Data shown Start Marker

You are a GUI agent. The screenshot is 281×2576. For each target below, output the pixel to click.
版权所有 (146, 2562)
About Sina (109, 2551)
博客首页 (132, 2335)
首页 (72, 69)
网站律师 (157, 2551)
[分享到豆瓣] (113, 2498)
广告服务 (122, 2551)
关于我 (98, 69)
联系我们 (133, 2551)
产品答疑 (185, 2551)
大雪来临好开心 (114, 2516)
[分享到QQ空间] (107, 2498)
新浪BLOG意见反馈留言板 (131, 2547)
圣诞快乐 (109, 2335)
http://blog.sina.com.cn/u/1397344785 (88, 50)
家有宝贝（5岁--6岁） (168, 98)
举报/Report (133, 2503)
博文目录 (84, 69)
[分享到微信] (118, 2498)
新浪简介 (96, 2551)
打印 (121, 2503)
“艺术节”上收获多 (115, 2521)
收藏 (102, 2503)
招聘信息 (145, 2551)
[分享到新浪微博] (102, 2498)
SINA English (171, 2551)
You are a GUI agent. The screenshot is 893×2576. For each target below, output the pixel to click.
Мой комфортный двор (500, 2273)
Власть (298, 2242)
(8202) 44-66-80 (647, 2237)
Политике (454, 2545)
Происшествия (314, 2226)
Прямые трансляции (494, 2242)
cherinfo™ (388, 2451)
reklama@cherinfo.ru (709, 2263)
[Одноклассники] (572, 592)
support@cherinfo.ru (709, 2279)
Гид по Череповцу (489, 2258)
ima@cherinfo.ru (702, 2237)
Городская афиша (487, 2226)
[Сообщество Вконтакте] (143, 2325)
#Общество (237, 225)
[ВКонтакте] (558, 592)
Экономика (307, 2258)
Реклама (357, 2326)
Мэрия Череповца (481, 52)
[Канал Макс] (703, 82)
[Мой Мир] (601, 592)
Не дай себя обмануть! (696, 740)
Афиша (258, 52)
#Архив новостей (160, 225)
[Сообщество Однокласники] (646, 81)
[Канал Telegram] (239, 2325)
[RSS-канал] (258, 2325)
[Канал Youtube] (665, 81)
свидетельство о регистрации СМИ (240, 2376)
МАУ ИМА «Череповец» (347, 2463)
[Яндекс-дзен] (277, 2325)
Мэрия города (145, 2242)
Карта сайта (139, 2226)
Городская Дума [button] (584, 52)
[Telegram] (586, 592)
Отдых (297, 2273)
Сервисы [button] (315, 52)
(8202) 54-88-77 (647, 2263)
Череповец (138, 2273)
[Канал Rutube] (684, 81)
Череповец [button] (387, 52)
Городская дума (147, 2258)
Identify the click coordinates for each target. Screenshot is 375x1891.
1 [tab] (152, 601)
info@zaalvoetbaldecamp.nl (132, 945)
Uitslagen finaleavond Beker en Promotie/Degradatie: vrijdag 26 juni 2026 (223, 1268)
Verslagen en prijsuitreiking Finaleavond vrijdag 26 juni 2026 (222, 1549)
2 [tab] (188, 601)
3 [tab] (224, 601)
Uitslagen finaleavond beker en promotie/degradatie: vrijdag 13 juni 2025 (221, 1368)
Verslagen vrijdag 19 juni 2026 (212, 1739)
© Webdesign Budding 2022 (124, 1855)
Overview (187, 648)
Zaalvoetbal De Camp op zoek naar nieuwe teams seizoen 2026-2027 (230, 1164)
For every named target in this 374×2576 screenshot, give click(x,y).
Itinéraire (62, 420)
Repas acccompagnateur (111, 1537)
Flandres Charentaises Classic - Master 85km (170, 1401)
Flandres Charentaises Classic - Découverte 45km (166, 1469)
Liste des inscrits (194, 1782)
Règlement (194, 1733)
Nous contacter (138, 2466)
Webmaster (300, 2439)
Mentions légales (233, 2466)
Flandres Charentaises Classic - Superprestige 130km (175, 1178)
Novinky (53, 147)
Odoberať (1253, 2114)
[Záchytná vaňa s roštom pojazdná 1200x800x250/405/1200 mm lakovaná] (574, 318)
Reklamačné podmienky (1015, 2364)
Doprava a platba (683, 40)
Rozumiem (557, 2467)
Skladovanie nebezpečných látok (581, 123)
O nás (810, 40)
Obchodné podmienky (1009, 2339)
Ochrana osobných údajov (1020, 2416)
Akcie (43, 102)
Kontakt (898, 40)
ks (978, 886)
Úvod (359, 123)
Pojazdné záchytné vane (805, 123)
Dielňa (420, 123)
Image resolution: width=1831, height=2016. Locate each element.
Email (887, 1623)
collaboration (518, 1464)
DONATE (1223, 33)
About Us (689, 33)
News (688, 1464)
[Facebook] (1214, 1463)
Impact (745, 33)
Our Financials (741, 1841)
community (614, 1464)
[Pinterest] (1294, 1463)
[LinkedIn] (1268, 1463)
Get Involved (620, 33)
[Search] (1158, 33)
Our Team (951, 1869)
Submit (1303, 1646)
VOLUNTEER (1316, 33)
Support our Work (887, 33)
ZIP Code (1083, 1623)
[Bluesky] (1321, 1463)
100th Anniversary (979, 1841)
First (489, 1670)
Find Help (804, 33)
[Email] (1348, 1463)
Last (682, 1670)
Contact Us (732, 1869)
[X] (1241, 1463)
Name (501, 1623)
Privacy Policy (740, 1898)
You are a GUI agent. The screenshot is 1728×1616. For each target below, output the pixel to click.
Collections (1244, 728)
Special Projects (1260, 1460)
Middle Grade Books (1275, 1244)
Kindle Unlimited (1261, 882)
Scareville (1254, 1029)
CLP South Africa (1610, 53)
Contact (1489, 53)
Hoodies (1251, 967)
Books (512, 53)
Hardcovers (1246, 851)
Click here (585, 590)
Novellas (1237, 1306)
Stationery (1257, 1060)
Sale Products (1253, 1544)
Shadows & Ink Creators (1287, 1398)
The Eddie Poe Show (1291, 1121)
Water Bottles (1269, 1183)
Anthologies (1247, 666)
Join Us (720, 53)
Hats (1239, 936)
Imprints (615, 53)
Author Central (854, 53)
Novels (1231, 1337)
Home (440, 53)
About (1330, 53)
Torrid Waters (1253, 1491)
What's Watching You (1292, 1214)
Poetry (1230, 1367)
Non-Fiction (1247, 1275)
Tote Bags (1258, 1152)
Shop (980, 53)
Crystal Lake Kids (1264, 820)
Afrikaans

Data shown End Marker

• _What you have to do_
The answer must be a single number: the count of lines in the records above that contain the word "Городская".

• _Output of the task_
3